# Extract to read
/---

It’s 4.45 pm and I just lost Reilly.
He’s back now eating chicken nuggets watching Bing but I’m still shaking. I was going to wait until tomorrow to write a blog post but thought I should write while the adrenaline is still coursing.
We popped round to our friends Clare & Dave’s earlier. Next estate down from us Reilly loves to go and see his little pal and make a huge mess with some different toys. As regular as clockwork he tips a huge box of toys on the floor, makes himself a nutella sandwich and then goes to play in the garden. Happy days. The back gate was locked and padlocked. Only it wasn’t.
When Dave came in and said well where is he? I have never seen 3 adults move so fast. We set off in different directions shouting for Reilly. The feeling I had in my stomach can only come close to one that I have only felt three times before. Once waiting for Things 1’s blood results in a hospital abroad when they thought he had leukemia, second time waiting for Ellis to cry after I had given birth – way too long and third time waiting for Ellis to come out of surgery at 8 weeks old. Vile end of the world kind of stuff.
I couldn’t see him anywhere. I cut through a friends house to the line on the other side of the houses where we walk to go for the bus. Couldn’t see him. I always wondered how your legs can still function during a panic attack. I can absolutely confirm that they do in fact and can actually work better because I ran like hell.
The fact that this whole process lasted around 5 minutes means nothing. While running all I could think was cars, paedo’s, water, cars paedo’s, water – autistic kids will be drawn to water in most circumstances. Not once did I imagine that a nice family out for a walk might have stopped him, only the worst.
When I rounded the corner out of the estate and saw Clare with him in her arms I couldn’t move. Put my head in my hands and cried.
Was Reilly bothered? Not a bit. He was making his way to visit the swans on the grass at the bottom of the street. I think he must have remembered the Lost Boy Rulez on his spontaneous adventure – the best set of rules to follow for a happy life! He seemed oblivious to any stress that the 3 adults huddled around him were now experiencing. The relief indescribable.
I swear I can sweep a room for danger before you’ve taken a seat. I have eyes in the back of my head. I sleep with one eye open. I should have double checked the gate myself. I am now sat questioning myself, I shouldn’t have been sat on the floor picking up toys I should have been in the garden, watching. Imagining every vile scenario under the sun instead of counting my blessing that he is absolutely fine. I took my eye off the ultimate prize and it could have been so so much worse. I hope to god it never happens again.

\---

# Entries supplied
/---

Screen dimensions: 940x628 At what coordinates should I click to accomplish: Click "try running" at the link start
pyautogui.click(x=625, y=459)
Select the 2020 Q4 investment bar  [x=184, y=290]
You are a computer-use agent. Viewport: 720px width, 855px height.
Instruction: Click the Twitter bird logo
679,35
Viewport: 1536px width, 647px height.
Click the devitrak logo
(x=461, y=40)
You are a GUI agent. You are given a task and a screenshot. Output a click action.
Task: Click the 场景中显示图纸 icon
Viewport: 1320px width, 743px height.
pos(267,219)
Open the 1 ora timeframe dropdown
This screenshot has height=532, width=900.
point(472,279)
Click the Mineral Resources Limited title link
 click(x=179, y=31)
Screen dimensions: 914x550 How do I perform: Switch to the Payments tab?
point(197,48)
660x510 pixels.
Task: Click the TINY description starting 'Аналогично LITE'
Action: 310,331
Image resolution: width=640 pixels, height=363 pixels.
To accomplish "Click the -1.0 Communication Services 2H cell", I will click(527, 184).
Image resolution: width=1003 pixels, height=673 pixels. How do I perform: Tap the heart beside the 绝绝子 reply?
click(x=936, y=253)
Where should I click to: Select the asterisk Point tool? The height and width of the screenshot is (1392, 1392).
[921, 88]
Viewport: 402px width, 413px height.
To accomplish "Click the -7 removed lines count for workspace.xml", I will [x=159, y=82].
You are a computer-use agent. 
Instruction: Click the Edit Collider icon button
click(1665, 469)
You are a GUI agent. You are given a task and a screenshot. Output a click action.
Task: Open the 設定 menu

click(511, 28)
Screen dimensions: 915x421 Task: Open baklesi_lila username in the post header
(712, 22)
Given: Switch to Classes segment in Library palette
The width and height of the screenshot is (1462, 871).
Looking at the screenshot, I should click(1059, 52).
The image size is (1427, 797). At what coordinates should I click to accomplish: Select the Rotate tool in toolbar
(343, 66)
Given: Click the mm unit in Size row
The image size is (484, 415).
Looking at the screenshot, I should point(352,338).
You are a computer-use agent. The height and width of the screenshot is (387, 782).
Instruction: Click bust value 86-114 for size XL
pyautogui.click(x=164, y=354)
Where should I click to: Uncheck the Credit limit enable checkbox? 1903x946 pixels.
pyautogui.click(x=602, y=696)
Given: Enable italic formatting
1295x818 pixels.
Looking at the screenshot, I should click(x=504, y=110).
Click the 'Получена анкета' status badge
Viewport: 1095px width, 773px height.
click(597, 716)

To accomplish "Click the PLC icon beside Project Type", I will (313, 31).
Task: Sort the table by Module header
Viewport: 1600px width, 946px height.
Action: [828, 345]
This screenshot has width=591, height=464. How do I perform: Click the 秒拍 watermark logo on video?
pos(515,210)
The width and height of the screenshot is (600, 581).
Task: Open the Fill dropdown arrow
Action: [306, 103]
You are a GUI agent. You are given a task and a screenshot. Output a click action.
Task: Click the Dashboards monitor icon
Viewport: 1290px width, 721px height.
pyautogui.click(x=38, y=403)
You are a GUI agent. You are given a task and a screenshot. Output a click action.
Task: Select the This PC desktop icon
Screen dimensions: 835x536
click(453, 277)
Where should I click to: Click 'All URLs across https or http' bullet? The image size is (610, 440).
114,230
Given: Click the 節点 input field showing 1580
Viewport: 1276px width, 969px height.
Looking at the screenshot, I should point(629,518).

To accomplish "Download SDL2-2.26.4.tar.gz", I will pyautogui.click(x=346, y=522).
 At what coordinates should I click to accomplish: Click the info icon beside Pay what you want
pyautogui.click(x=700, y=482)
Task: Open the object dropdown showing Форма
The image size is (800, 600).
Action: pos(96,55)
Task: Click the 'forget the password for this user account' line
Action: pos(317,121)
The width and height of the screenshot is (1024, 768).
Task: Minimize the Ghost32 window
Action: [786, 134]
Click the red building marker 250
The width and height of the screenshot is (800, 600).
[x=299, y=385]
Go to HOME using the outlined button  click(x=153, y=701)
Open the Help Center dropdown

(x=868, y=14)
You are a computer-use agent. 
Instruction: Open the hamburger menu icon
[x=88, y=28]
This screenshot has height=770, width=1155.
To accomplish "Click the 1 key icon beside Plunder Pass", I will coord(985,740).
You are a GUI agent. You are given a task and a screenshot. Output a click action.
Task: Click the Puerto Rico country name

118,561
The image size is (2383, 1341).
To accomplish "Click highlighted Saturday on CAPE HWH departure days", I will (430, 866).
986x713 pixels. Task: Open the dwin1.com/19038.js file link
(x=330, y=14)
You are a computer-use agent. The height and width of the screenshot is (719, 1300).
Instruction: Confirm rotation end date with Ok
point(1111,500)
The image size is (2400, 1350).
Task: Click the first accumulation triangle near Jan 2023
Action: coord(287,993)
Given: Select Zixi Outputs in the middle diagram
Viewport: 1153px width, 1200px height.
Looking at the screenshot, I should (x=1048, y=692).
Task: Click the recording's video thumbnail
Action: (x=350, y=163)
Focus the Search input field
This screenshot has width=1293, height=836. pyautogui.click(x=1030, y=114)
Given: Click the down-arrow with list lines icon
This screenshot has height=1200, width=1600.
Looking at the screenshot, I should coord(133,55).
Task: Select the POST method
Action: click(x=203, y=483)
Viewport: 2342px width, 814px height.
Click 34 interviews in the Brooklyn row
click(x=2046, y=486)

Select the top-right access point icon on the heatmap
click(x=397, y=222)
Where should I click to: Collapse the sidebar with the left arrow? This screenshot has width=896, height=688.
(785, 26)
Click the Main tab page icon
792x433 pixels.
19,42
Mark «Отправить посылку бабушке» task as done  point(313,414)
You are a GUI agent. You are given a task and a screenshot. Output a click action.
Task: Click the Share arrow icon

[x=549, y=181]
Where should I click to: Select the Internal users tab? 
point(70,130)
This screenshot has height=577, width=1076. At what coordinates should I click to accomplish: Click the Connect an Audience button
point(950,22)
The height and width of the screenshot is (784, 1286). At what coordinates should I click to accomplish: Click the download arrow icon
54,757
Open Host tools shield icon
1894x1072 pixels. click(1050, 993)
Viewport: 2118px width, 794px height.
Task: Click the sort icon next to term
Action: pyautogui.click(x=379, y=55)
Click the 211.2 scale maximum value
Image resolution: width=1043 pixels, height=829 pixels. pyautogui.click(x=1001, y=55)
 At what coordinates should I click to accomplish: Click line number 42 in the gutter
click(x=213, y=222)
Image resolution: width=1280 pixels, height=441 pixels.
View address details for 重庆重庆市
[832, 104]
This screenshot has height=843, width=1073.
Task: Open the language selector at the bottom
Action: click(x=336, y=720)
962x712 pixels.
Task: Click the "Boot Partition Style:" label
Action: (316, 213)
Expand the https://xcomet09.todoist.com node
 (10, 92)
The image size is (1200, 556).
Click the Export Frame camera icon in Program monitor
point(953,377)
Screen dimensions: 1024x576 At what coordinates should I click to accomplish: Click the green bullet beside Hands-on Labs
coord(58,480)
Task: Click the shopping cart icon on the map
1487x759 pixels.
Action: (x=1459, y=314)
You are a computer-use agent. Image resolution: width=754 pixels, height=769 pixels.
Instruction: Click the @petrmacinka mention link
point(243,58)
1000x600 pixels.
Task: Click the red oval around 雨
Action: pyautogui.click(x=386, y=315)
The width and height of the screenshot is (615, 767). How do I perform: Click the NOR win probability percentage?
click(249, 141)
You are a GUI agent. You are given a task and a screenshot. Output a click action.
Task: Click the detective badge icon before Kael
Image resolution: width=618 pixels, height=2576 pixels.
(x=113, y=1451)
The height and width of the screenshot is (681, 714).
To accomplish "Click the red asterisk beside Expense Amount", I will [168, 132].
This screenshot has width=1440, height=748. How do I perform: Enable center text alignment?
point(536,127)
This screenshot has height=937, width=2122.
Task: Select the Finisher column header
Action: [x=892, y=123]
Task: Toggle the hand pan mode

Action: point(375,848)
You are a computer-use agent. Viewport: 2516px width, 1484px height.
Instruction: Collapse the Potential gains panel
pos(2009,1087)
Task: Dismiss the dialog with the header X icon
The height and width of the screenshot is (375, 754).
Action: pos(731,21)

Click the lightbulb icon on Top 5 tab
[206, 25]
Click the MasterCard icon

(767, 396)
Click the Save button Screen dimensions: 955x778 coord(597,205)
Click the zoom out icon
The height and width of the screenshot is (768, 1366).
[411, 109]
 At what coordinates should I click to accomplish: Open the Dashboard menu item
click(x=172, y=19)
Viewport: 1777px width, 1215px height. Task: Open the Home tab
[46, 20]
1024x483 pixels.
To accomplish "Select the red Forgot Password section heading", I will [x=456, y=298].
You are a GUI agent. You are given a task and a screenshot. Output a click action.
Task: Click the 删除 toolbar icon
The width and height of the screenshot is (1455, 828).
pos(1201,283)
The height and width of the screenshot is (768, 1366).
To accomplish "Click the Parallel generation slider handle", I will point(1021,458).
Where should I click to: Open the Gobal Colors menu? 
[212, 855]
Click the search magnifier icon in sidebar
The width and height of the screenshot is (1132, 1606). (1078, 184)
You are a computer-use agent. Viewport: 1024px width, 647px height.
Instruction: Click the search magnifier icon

\---

# What you should do
In the blog post about Reilly going missing, turn the paragraph starting "We popped round to our friends" into a brief list that keeps its main facts.

# Written solution
- We visited our friends Clare and Dave, who live on the next estate down.
- Reilly loves seeing his little pal there and making a big mess with different toys.
- Each visit, he tips a huge box of toys onto the floor, makes himself a Nutella sandwich, and goes out to play in the garden.
- The back gate was thought to be locked and padlocked, but it wasn't.